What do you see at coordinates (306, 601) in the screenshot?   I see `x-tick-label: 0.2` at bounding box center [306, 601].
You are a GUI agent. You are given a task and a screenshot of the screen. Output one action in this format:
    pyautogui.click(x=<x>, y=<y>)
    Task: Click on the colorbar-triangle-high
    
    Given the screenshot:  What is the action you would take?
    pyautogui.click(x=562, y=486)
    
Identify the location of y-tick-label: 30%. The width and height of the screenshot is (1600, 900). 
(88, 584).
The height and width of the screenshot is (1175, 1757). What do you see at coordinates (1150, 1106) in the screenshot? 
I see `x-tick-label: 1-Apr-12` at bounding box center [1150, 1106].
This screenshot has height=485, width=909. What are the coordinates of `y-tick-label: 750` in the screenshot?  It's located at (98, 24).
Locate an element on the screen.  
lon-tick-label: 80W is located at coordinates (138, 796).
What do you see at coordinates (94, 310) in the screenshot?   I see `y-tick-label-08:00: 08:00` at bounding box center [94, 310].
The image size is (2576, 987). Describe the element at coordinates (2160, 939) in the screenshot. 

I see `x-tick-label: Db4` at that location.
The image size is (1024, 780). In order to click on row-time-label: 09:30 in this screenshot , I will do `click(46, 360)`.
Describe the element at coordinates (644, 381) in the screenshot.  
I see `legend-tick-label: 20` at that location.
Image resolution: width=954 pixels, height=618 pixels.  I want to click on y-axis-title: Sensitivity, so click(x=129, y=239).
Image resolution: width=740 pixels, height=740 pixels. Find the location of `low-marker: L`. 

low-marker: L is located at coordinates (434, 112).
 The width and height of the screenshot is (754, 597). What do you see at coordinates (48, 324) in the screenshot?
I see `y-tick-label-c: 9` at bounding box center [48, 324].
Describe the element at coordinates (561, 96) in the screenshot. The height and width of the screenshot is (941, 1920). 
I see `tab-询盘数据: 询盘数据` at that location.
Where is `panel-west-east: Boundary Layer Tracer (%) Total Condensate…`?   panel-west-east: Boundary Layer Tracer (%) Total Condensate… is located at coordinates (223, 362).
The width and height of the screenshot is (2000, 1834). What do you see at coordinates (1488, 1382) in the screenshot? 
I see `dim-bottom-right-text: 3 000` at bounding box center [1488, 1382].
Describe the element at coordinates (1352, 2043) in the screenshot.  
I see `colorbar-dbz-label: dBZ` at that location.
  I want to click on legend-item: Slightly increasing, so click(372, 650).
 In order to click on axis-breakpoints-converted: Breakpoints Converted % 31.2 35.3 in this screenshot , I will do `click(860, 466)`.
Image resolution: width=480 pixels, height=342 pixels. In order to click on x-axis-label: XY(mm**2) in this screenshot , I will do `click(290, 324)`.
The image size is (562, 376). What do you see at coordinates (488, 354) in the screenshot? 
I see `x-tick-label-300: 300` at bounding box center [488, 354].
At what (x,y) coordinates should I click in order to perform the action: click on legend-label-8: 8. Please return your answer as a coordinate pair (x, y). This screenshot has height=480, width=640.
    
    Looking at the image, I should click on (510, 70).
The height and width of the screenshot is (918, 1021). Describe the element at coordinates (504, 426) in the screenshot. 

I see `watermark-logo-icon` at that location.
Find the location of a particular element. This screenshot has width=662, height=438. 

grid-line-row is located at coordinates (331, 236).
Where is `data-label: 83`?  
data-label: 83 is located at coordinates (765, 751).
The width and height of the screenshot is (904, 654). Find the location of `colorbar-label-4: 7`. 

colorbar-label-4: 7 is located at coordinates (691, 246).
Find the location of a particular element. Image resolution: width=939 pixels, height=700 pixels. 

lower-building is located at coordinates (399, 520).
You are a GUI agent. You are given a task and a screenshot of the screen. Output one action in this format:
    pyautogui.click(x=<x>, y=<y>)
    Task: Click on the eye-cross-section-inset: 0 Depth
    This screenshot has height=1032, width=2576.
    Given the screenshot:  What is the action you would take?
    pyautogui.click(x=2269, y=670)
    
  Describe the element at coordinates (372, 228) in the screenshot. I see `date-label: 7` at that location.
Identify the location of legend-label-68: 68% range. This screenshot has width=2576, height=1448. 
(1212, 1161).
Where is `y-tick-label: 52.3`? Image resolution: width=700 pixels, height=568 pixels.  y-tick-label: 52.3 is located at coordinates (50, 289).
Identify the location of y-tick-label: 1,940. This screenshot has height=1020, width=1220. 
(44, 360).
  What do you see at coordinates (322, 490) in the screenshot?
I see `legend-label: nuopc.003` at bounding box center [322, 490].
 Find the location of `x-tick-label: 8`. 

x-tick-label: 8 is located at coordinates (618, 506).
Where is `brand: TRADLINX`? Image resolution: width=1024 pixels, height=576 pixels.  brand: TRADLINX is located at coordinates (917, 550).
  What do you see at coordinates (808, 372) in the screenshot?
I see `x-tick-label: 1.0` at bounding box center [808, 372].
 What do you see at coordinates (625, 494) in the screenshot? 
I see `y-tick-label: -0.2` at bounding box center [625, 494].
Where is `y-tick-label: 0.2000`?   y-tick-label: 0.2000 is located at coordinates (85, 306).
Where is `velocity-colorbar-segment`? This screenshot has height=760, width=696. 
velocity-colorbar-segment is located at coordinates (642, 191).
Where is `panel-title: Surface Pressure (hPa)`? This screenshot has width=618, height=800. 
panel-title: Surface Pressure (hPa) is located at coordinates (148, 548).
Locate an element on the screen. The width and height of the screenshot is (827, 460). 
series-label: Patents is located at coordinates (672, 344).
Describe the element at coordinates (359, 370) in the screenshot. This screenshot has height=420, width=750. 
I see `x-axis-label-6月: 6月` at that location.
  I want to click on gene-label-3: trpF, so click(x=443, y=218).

■ How to complete this task ■
How many lines in the records above contain the word "want"? Reply with the number alone.

■ Your response ■
3